In addition to precedences, operators in the Wolfram language have a
grouping attribute. Consider trying to parse the code snippet
``a + b + c``. There is some ambiguity in what order the operations
should be applied. Should we use left associativity
``Plus[Plus[a + b] + c]`` or right associativity
``Plus[a, Plus[b + c]]``?

Flat associativity
^^^^^^^^^^^^^^^^^^

In fact the addition operator is usually considered fully associative,
that is ``Plus[a, b, c]``. In the Wolfram language this is referred to
as ‘flat’ associativity because the expression tree is flat.

Flat associativity is not a large issue in practice as the as flat
operators can be first treated as left or right associative, whichever
is more efficient, and flattened once the AST is constructed.

One thing to be aware of is that parenthesis prevent the flattening of
expressions at parse time, ``a * (b * c)`` parses as
``Times[a, Times[b, c]]`` but is flattened immediately afterwards.

Non-associativity
^^^^^^^^^^^^^^^^^

In addition to left/right associativity some operators are
non-associative. That is, an operator ``?`` is non-associative if
``a ? b ? c`` is not valid syntax.

The only non associative operator in the Wolfram language is
``PatternTest``.

Implementation of binary operators
^^^^^^^^^^^^^^^^^^^^^^^^^^^^^^^^^^

The relevant code snippet for binary operators is:

.. code:: python

   def parse_binary(self, expr1, token, p):    # called with expr1
       """
       Implemments grammar rule:
          expr <- expr1 BINARY expr2
       """

Exercise instructions:
(A) In the passage on operator associativity, what is the only non-associative operator in the Wolfram language?
(B) Resume the passage on operator associativity after its last line, continuing the code and then the explanation that follows it.

Provided material:
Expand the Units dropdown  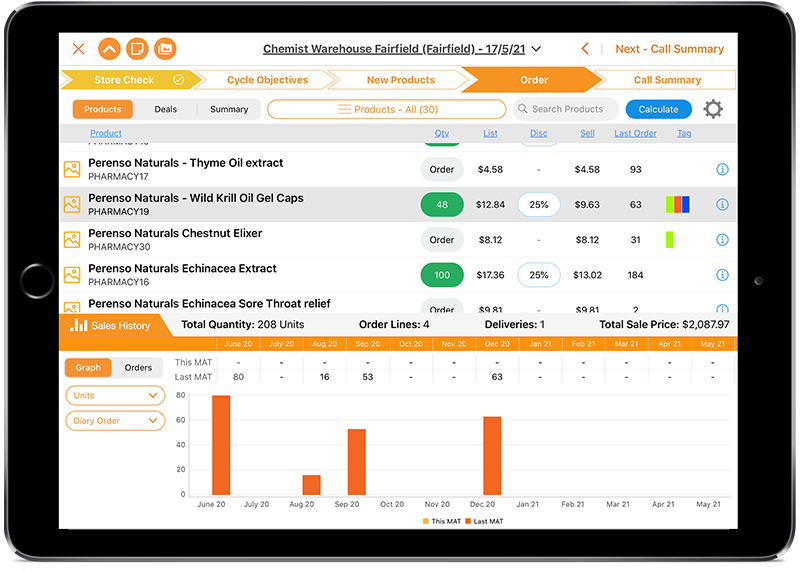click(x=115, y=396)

--

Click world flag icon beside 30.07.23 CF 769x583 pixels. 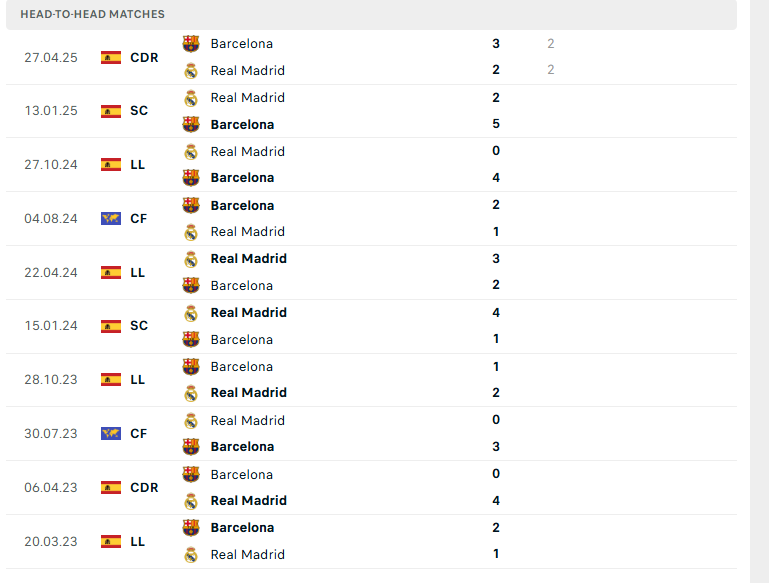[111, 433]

Task-by-task outputs:
(A) PatternTest

(B)
       tag = token.tag                         # name of BINARY token

       q = binary_ops[tag]                     # lookup precedence of operator
       if q < p:
           return None

       self.consume()                          # consume BINARY token

       if tag not in right_binary_ops:         # left/right grouping
           q += 1

       expr2 = self.parse_exp(q)               # parse expr2

                                               # handle nonassoc operators
       if tag in nonassoc_binary_ops and expr1.get_head_name() == tag and not expr1.parenthesized:
           self.tokeniser.sntx_message(token.pos)
           raise InvalidSyntaxError()

       result = Node(tag, expr1, expr2)        # construct the result: `BINARY[expr1, expr2]`

       if tag in flat_binary_ops:              # flatten the tree if required
           result.flatten()

       return result

Special case: Implicit times
^^^^^^^^^^^^^^^^^^^^^^^^^^^^

In the Wolfram language the expression ``a b`` should parse as
``Times[a b]``. This seemingly simple rule actually creates lots of
headaches.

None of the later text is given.